The Coulrophobia Obligation, Chapter 14
Dec. 1st, 2013 08:18 am![[personal profile]](https://www.dreamwidth.org/img/silk/identity/user.png)
“Lock Down in Lock-Up”
“With a painted-on smile
And laughter like a shield
When it hurts the most
I make a joke to hide the way I feel
Nobody wants you when you’re down
But everyone loves a clown
I balance between
The truth and what lies hidden up my sleeve
And when it all gets too hard
I just play the joker card"
-Sung by Beccy Cole
(“The Clown Song”)
We instantly got rid of everyone we didn’t know.
Clearing the officers from the cellblock was not as easy as you might thought. We had to pull them back to the next check-point. We couldn’t leave the jail’s inmates without proper oversight. Luckily, our prisoner was in the farthest-removed corner of the area. We could keep him separated from the rest of the population without moving him anymore.
He seemed even more skittish after the removal of the body of the dead officer to the morgue, and when the injured one was taken to the infirmary.
“He won’t talk to anyone,” the head of the prison unit told me. “He had been telling us that he had done nothing wrong and why didn’t we just talk to the director. We asked him who that was and he couldn’t tell us. We had a couple of volunteers who said they’d sit with him till you got here. Another officer was delivering him some sheets when he came across the assault and sent out the alarm. We were able to save the second officer, but the first was already stabbed in the eye, through into the brain, with a fork. It wasn’t pretty.”

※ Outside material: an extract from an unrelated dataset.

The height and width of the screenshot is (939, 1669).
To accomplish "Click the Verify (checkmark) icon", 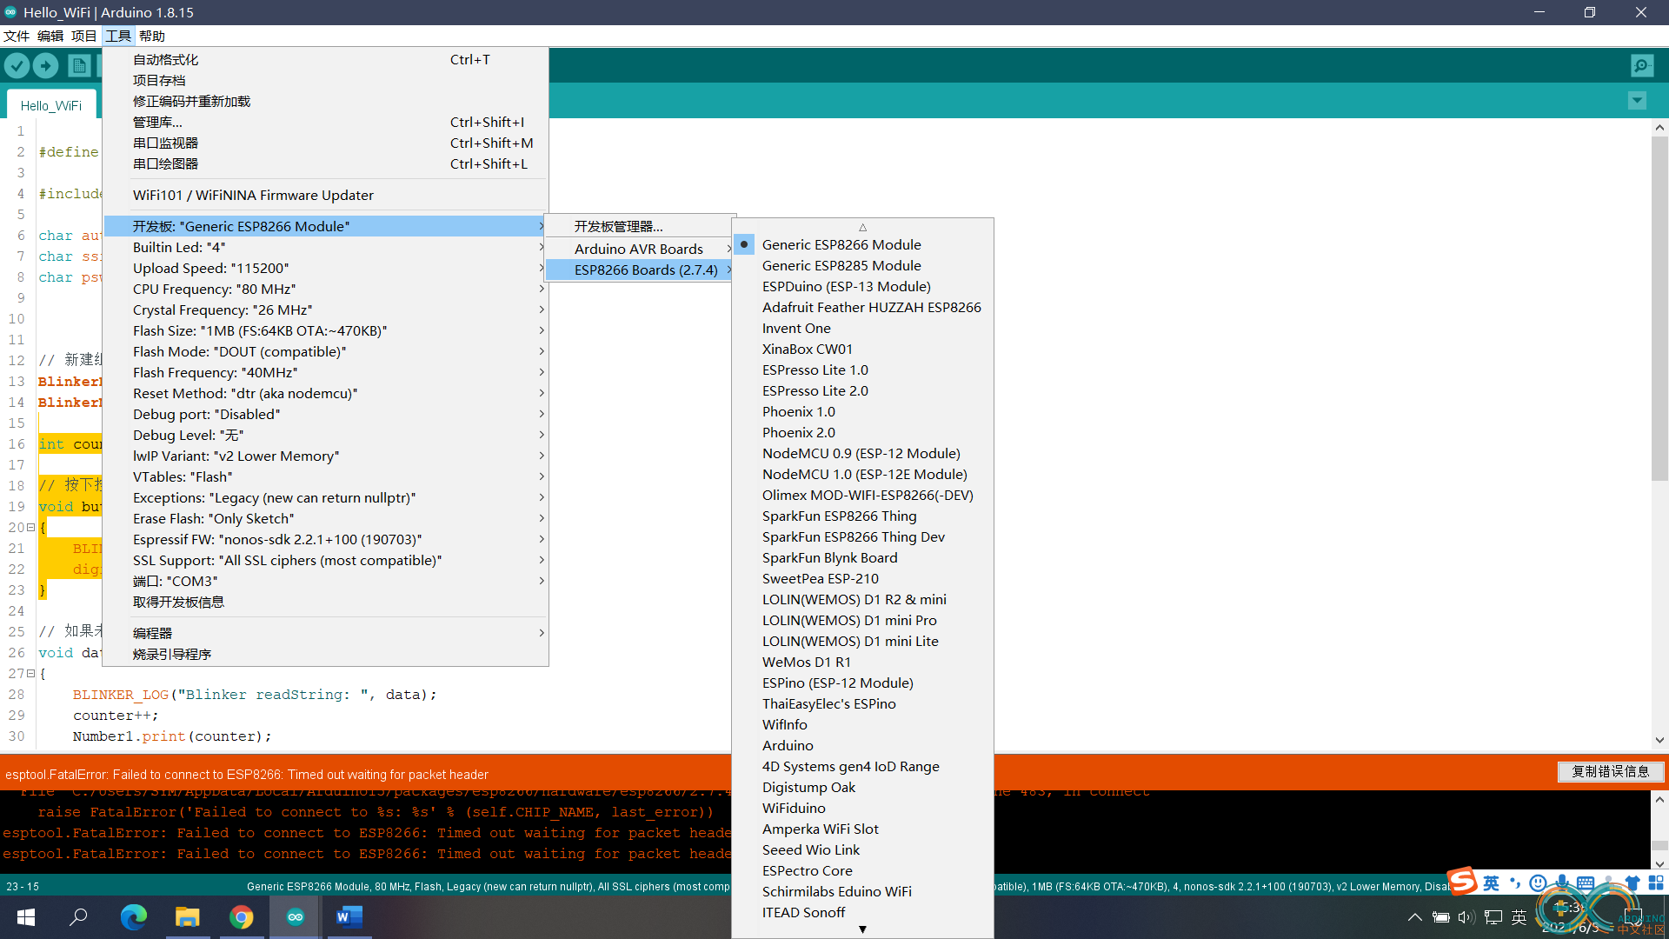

“How long have the officers been here before tonight?” I asked.
“They were both new,” he admitted, “I hadn’t seen them before. We are looking for their records.”

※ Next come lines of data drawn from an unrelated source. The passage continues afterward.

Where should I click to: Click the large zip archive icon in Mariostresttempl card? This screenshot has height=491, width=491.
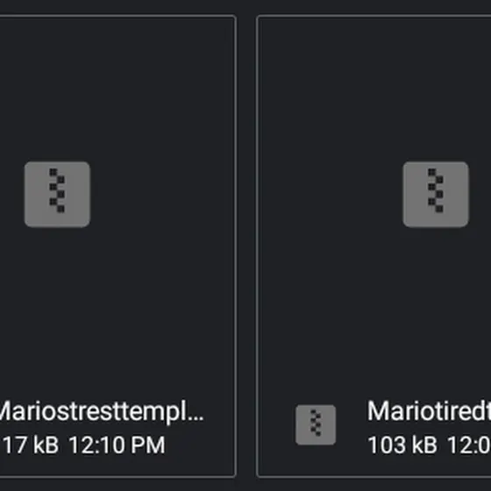tap(57, 195)
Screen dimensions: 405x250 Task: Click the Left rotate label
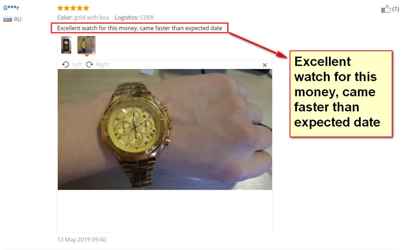click(77, 64)
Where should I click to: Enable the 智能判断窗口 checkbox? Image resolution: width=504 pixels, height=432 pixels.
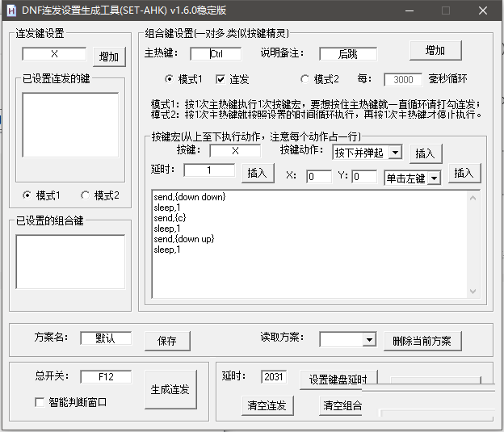tap(40, 402)
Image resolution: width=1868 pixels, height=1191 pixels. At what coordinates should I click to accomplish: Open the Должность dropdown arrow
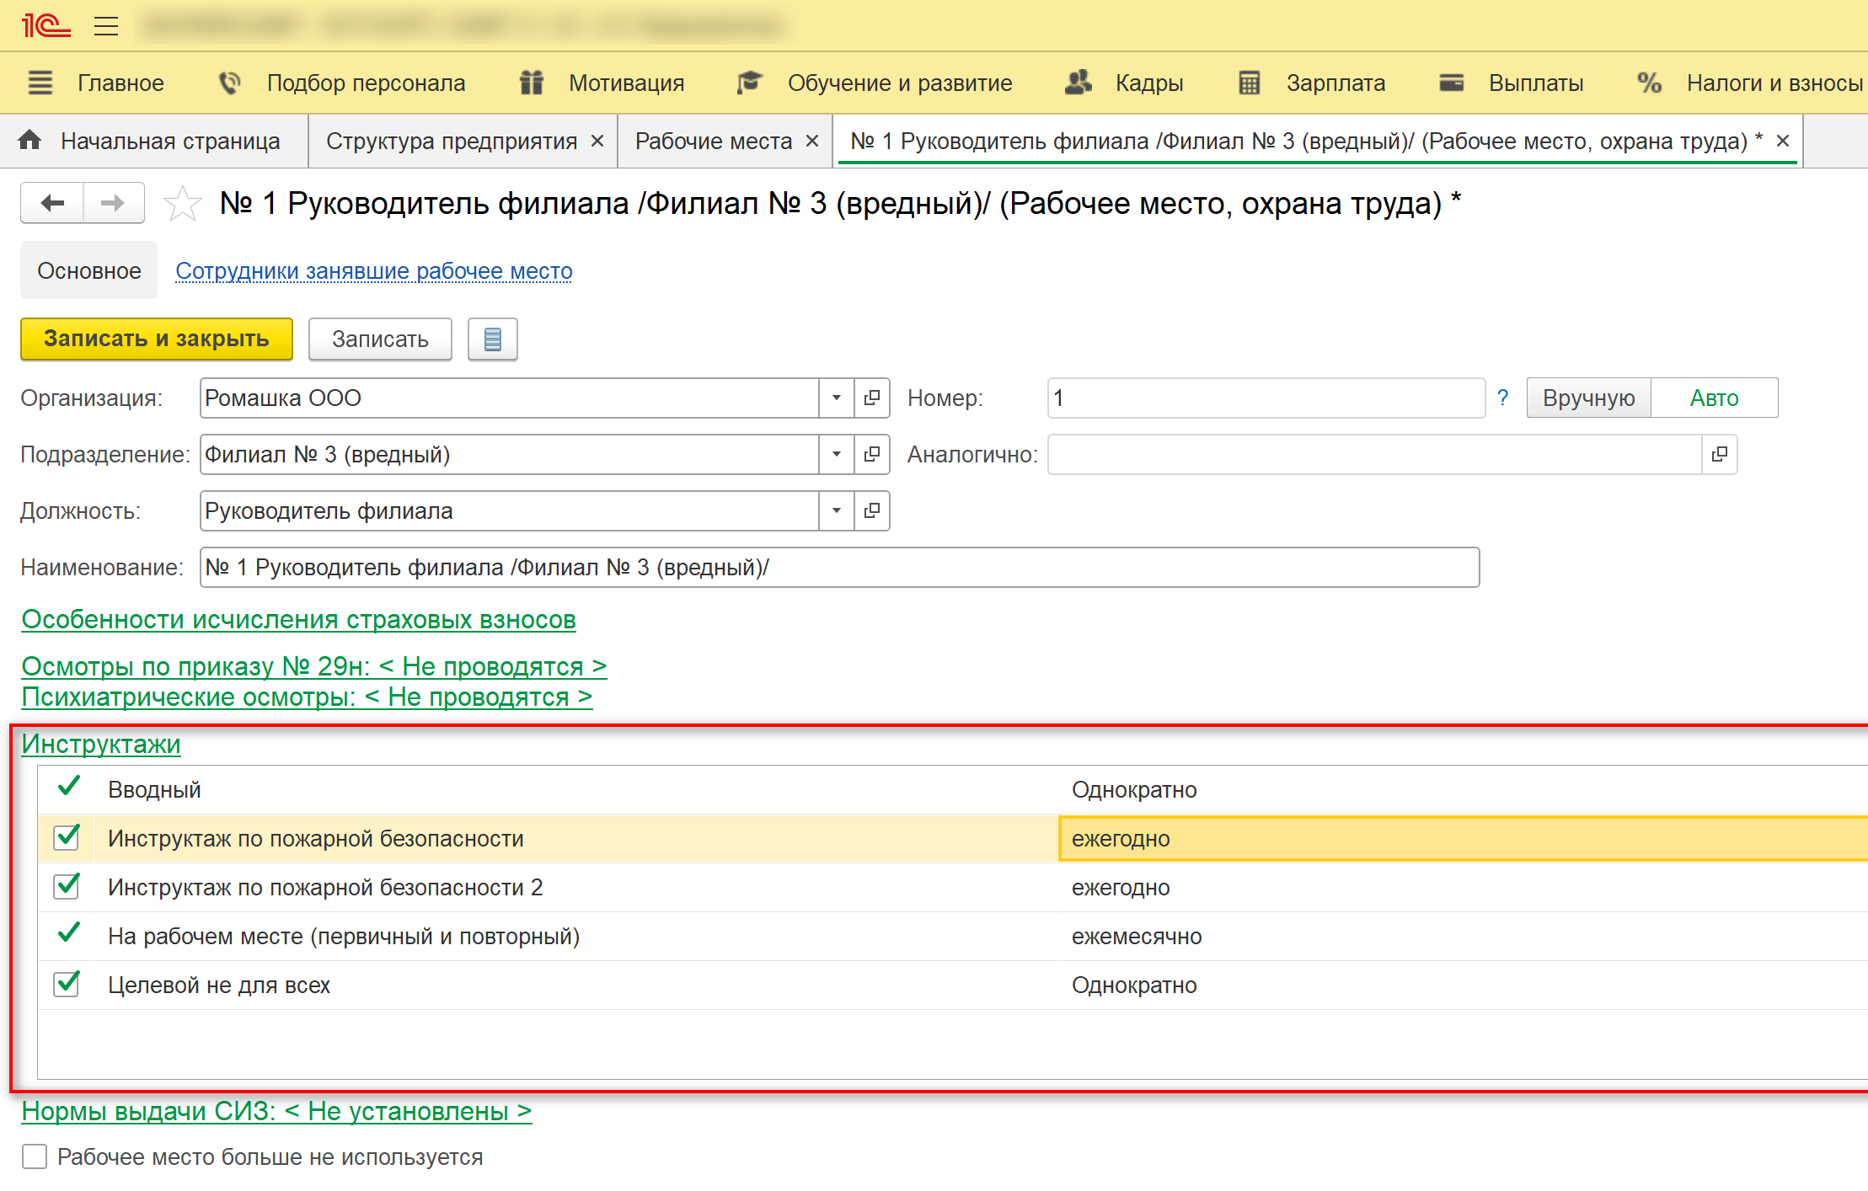pos(836,511)
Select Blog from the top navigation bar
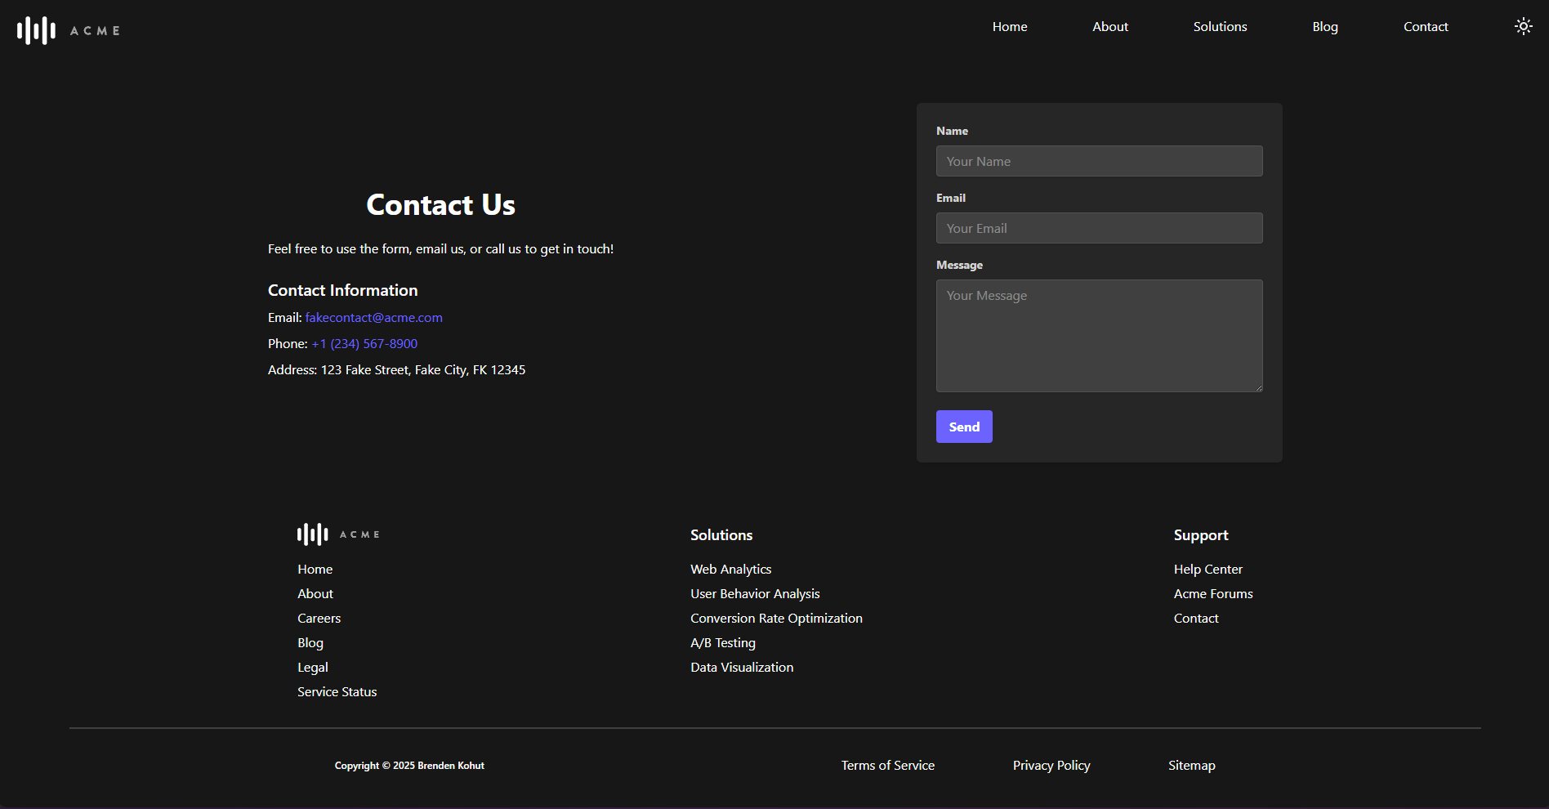The width and height of the screenshot is (1549, 809). pyautogui.click(x=1324, y=26)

That was more than expected. I left him and walked down the hallway. The other inmates were surprisingly quiet. There was a weird vibe in the whole place.

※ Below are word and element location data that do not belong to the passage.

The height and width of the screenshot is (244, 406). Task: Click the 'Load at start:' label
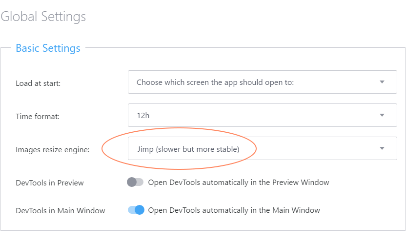click(x=38, y=83)
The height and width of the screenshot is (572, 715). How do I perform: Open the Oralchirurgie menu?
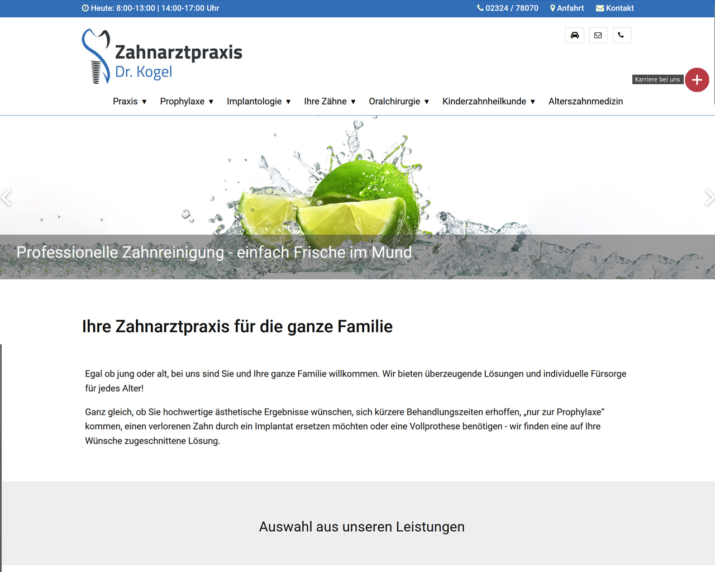pos(399,101)
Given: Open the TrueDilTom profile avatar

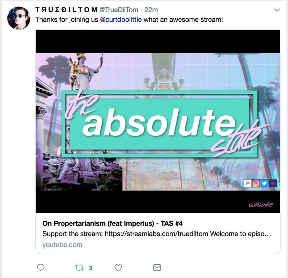Looking at the screenshot, I should (x=19, y=18).
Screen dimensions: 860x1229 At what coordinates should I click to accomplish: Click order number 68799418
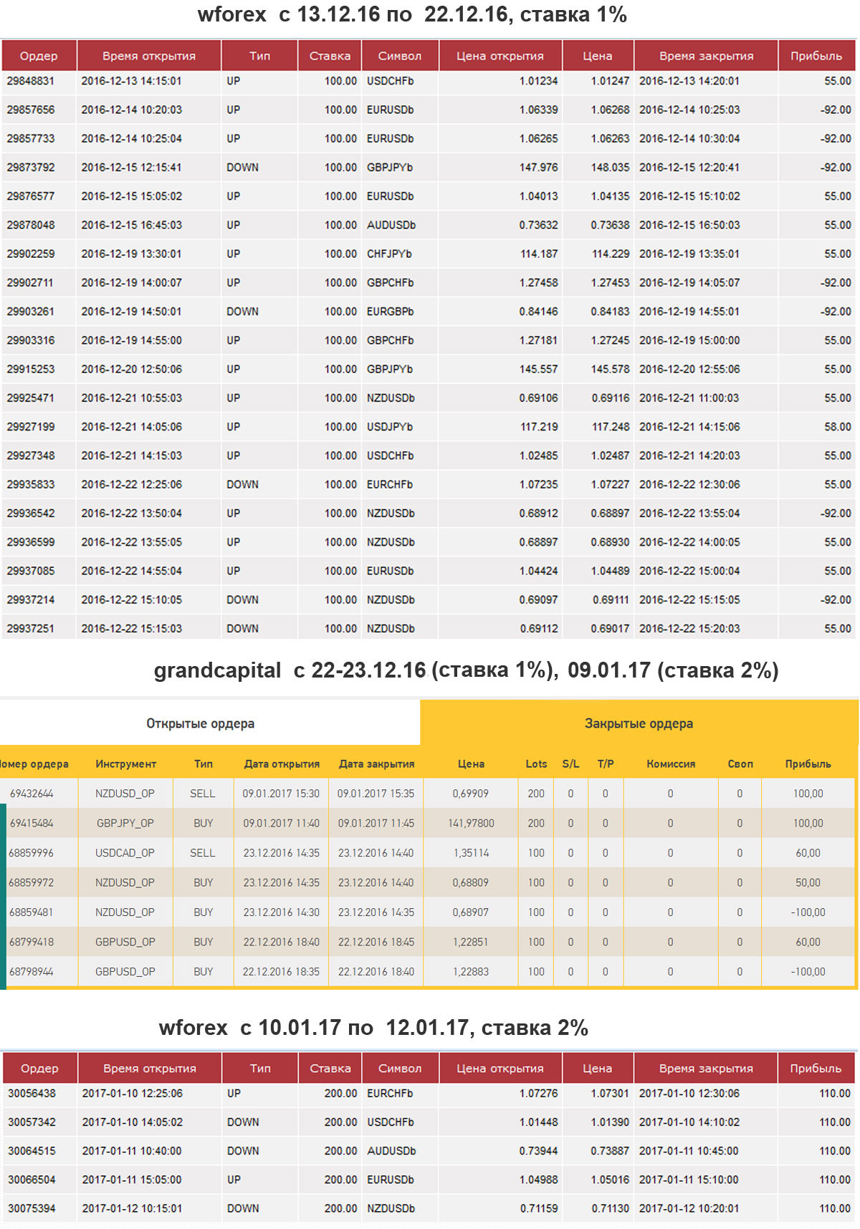(x=32, y=942)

I entered the last hallway and then went in to talk to Pressman, who didn’t seem to trust me.
Imagine that.
I tried to start out easily. “What do you need before we begin?” I nudged.
He just looked at me for the longest time. His eyes darted back and forth between me and any other officer present.
Finally he stammered, “I could use some coffee?”
I turned to the closest policeman and nodded. He looked questioning back at me, but after I gave him a stern look he rushed off. Seconds later he returned with a paper cup full of steaming hot brew that would taste vaguely reminiscent of coffee.
Pressman didn’t take it from the cop. When I took it and offered it to him he hesitantly accepted it.
“Lawrence?” I asked him as he blew on the coffee, “How long have you been a follower of Walter Simonson?”
After a quick sip he looked up, slightly more sure of himself, “Ever since he promised me $10,000 for doing what I was trying to do when I got caught. I never bought into his bullshit.”
“He paid you to kill those people?”
“Kill? Hell no!” He proclaimed, “It was a movie! They handed us the guns full of blanks and sent us in to do a movie scene. He was giving me a chance to start again, as an actor. I didn’t kill anyone!”
He was telling me the truth, I could tell it in an instant.
“You didn’t check the ammunition?”
“I was told, ‘Don’t question anybody. It’s a big union thing. The guys who give you the guns, build the sets, the other actors all can make legal problems for me if they think you are getting in their business. So, for that money, I could go without asking questions,” He finished the coffee and crushed the cup, “I just thought everyone was doing their jobs great. The squibs, that’s what they call the explosions planted to look like bullets hitting people, they were looking great. The actors were really believable. I only got worried when Marv got shot. He hadn’t talked to me about him having that in his part! But, then again, what did I know? Maybe that was a way to make sure I reacted right? For that kind of money I just went with it!”
“So you haven’t talked to Simonson since you left?”
“No, everything was set up. I got a letter with my instructions on it and showed up. People were there to check me into a hotel in Omaha and drive me to the theater tonight. They gave me my gun and costume so I could change before I left for the drive. I thought people were over-reacting at the hotel, but, I guess they get all worked up about Movie Actors.”
I stood up and backed away.
He reacted to my face.
“Oh, hell. You telling me that was real?”
I nodded. He was understandably upset; then I found out why.
“You mean I won’t get paid?”
I almost laughed.
“Damn you, Walt! You and me are going to have some kind of talk when I see you again.”
I agreed that Simonson needed to answer some questions. But I wasn’t going to wait. I was going to see him now.